About this task:
Gather every line from the entries below that includes "agent".

Data shown:
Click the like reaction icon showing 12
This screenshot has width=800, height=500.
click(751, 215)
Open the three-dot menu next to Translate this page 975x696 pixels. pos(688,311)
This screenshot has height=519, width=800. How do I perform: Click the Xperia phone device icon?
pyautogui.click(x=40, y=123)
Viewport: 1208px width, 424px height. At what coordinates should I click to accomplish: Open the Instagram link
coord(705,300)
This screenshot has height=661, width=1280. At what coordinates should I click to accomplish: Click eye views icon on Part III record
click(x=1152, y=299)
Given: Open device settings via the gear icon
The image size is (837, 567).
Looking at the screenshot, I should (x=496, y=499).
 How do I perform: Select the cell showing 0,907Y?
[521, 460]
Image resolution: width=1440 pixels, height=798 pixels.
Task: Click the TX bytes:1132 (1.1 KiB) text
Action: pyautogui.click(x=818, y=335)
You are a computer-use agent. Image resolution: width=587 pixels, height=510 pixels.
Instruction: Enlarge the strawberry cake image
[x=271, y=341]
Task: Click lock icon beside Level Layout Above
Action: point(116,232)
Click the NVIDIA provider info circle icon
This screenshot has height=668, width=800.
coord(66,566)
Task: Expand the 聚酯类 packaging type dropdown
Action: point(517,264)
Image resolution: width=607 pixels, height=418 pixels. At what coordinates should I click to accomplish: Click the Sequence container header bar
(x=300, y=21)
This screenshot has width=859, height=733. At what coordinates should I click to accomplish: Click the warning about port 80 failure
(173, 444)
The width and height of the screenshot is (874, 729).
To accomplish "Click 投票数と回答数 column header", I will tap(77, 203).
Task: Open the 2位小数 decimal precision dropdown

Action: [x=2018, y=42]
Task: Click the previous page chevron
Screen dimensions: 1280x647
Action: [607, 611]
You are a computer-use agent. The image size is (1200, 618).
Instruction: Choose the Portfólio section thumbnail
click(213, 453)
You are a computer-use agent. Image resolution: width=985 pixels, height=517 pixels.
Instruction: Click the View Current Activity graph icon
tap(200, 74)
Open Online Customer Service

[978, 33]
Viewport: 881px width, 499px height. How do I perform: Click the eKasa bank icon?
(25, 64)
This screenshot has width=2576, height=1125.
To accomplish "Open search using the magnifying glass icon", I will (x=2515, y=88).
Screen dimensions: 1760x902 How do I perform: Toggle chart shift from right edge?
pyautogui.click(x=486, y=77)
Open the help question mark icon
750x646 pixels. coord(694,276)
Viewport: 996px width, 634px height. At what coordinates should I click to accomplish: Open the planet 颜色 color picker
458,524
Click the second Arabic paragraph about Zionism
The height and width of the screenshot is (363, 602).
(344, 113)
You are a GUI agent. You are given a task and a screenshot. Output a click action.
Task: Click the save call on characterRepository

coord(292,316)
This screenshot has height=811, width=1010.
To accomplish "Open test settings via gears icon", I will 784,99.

Solution to this task:
You are a computer-use agent. Image resolution: width=587 pixels, height=510 pixels.
You are a computer-use agent. The image size is (1200, 618).
You are a computer-use agent. Image resolution: width=985 pixels, height=517 pixels.
You are a GUI agent. You are given a task and a screenshot. Output a click action.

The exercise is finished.